> REQUIRED TASK
Rewrite the items starting at the line containing "This screenshot has height=609, width=799." and ending at the end of the items, changing "dialog" to "window" and keeping everything else the same. Leave the pictures out.

> DATA ROWS
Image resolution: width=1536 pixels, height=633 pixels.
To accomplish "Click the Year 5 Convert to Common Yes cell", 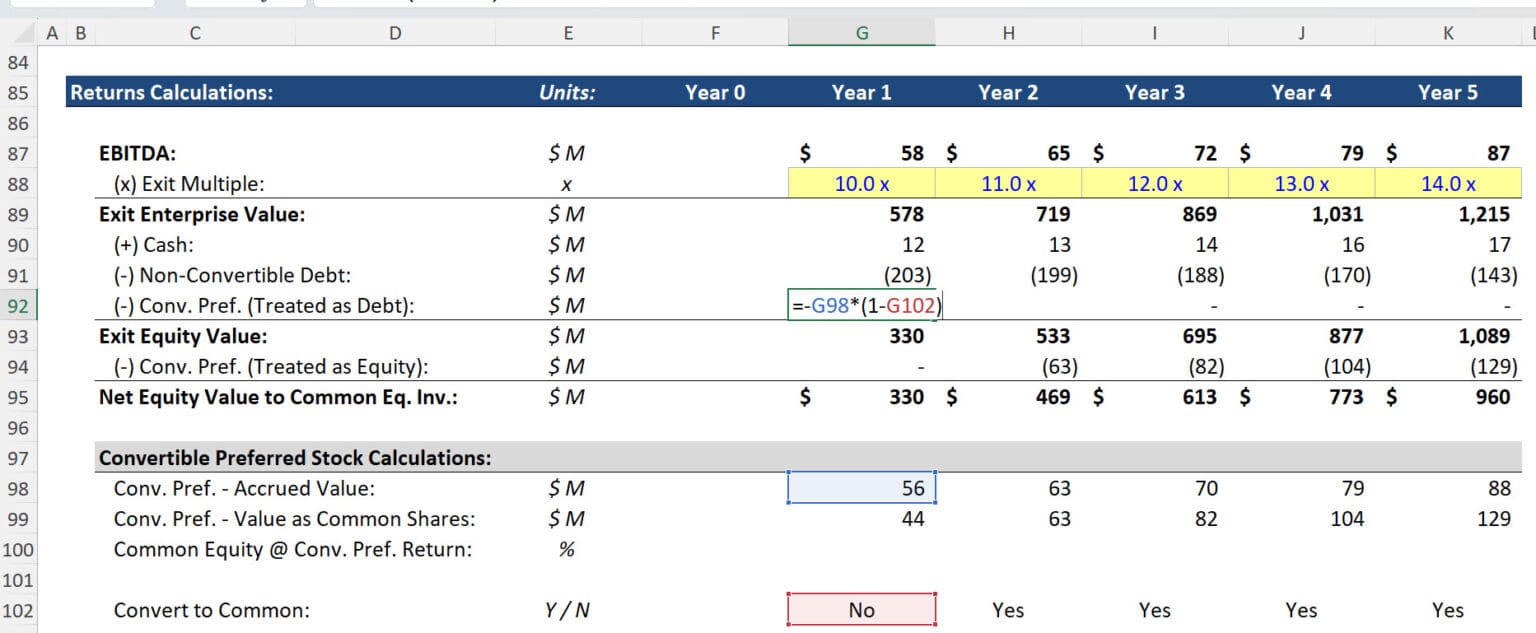I will 1448,609.
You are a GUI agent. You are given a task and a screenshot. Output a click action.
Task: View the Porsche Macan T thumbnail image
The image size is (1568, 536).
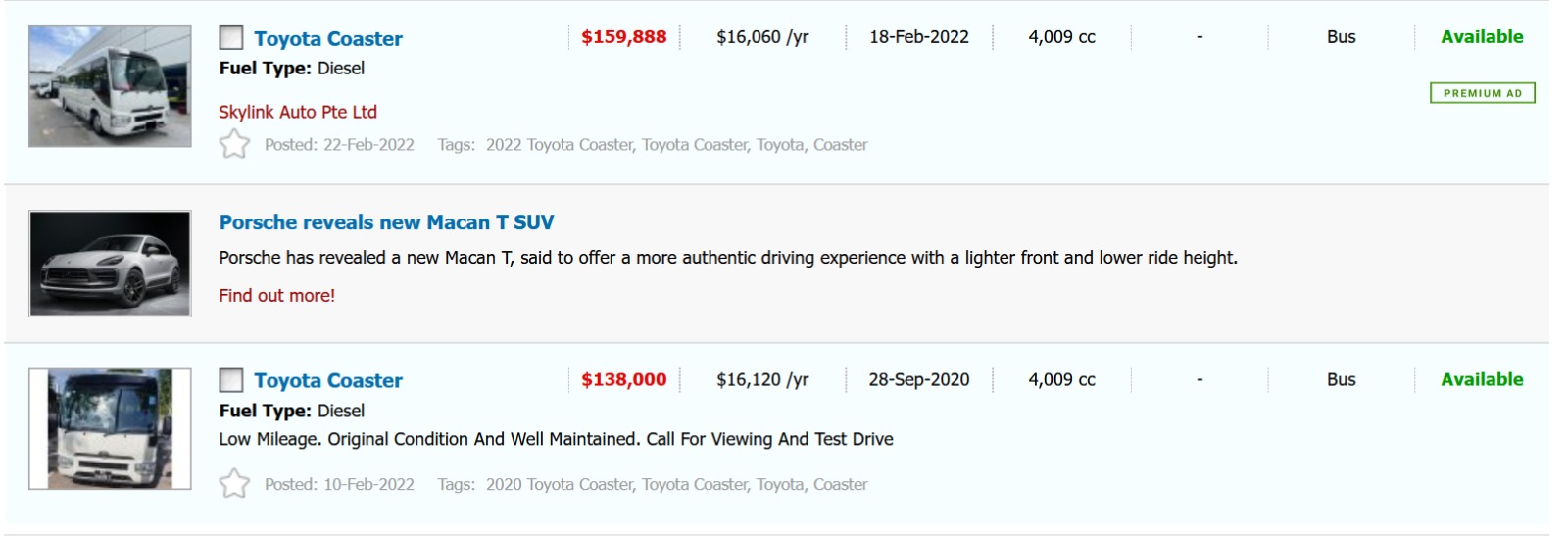click(110, 264)
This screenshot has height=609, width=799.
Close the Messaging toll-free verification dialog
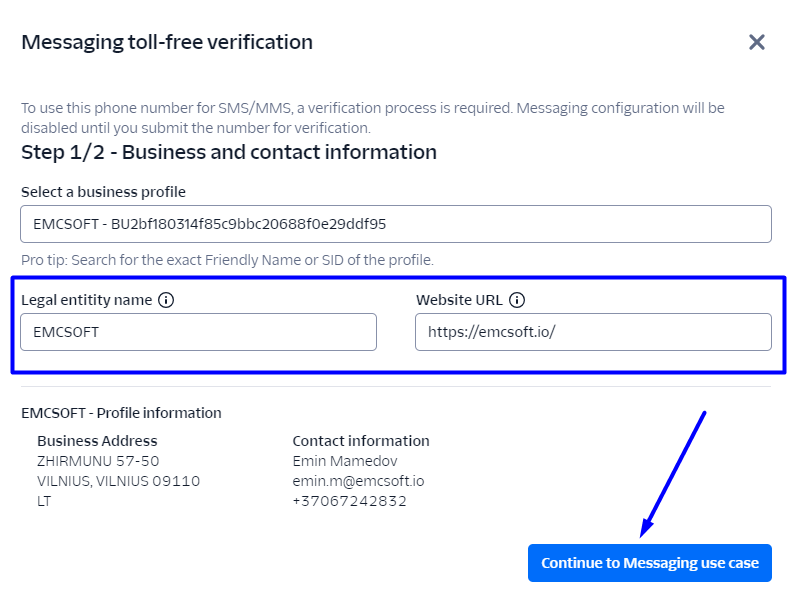pyautogui.click(x=757, y=42)
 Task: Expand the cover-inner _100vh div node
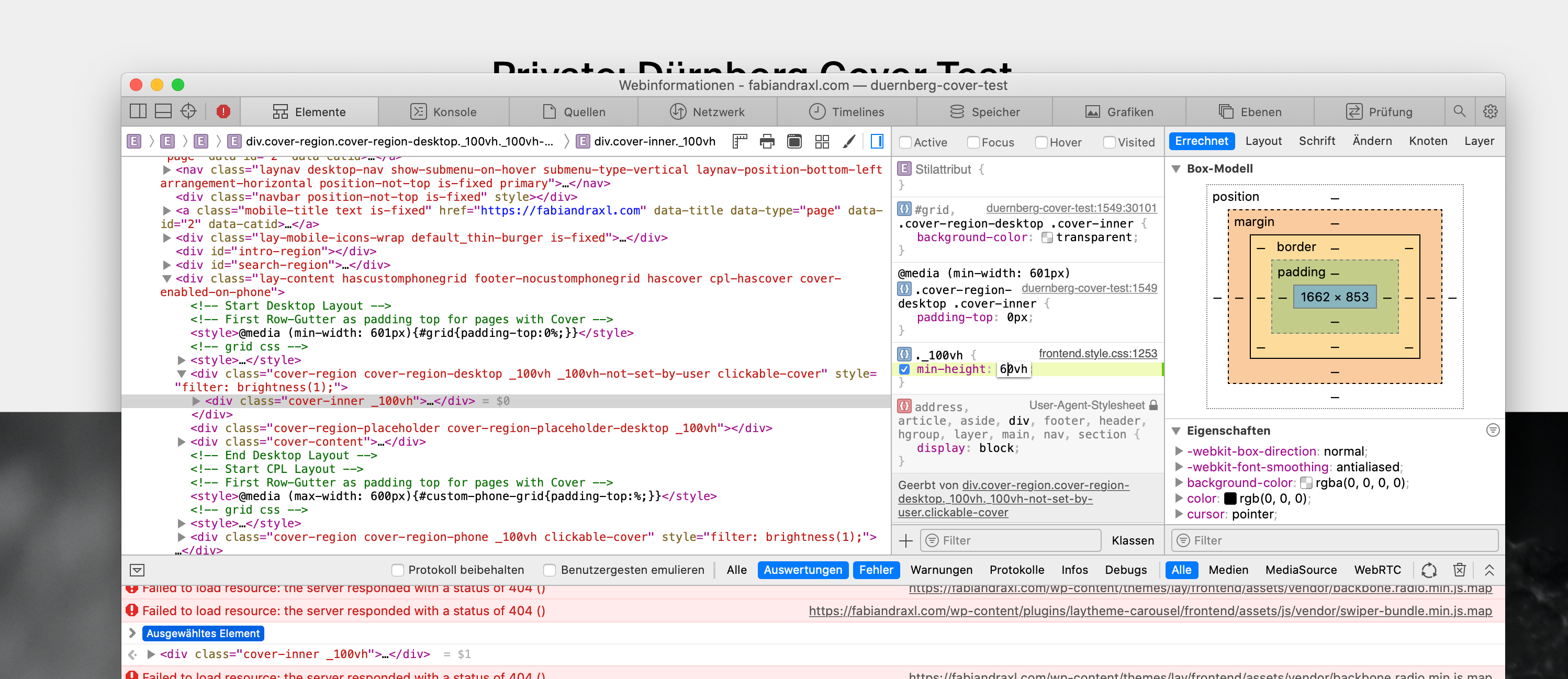pos(196,401)
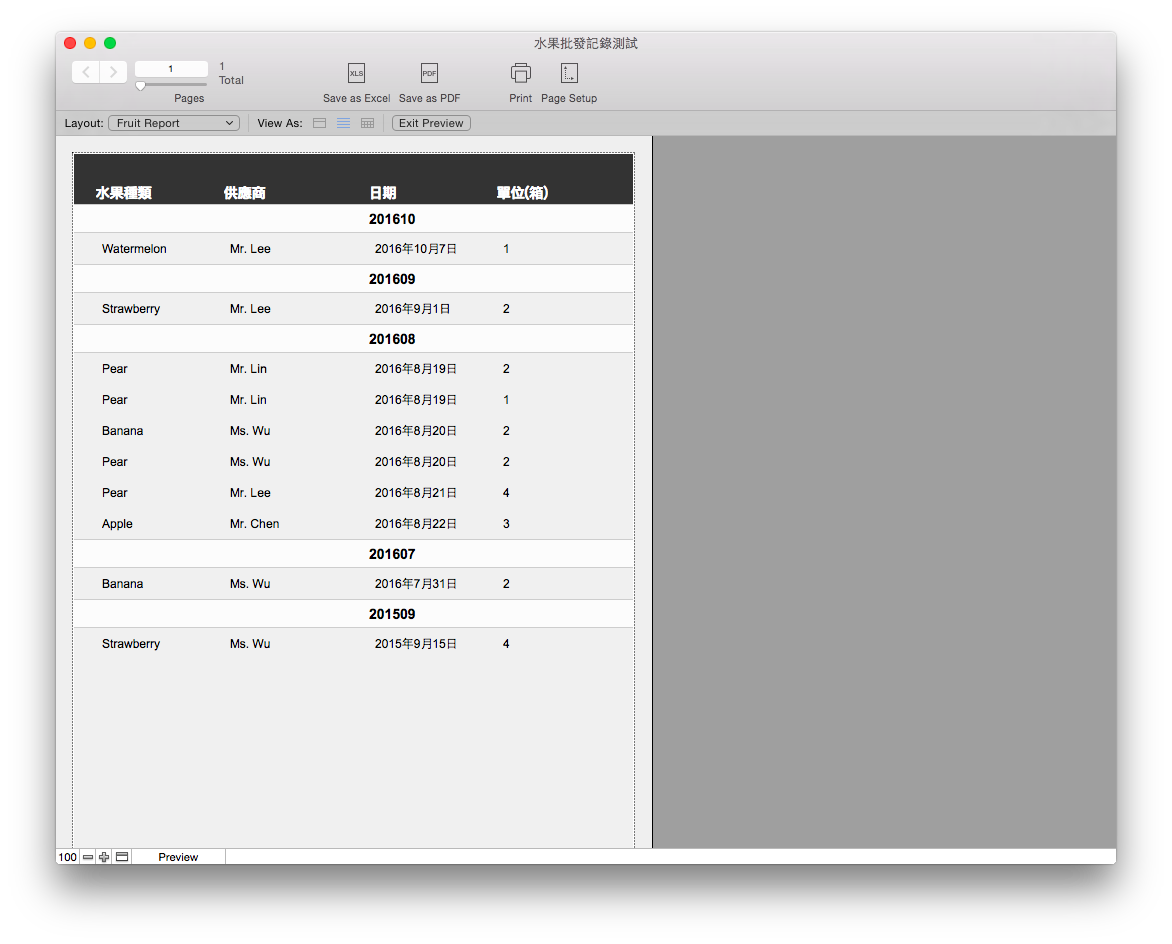Image resolution: width=1172 pixels, height=944 pixels.
Task: Go to next page with forward arrow
Action: tap(114, 72)
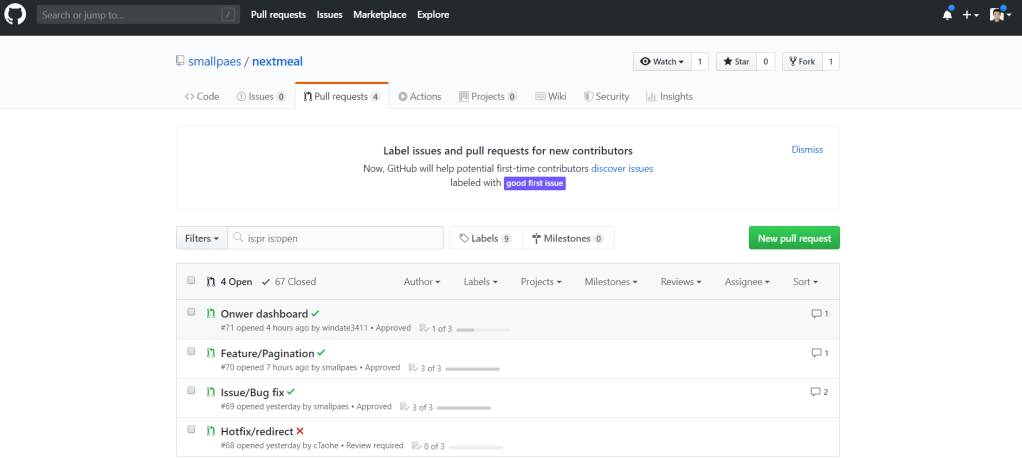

> SOLUTION FOR THIS TASK
This screenshot has height=609, width=799.
Close the Messaging toll-free verification window
pyautogui.click(x=757, y=42)
 Task: Expand the cover-inner _100vh div node
pos(196,401)
Image resolution: width=1172 pixels, height=944 pixels.
Task: Go to next page with forward arrow
Action: tap(114, 72)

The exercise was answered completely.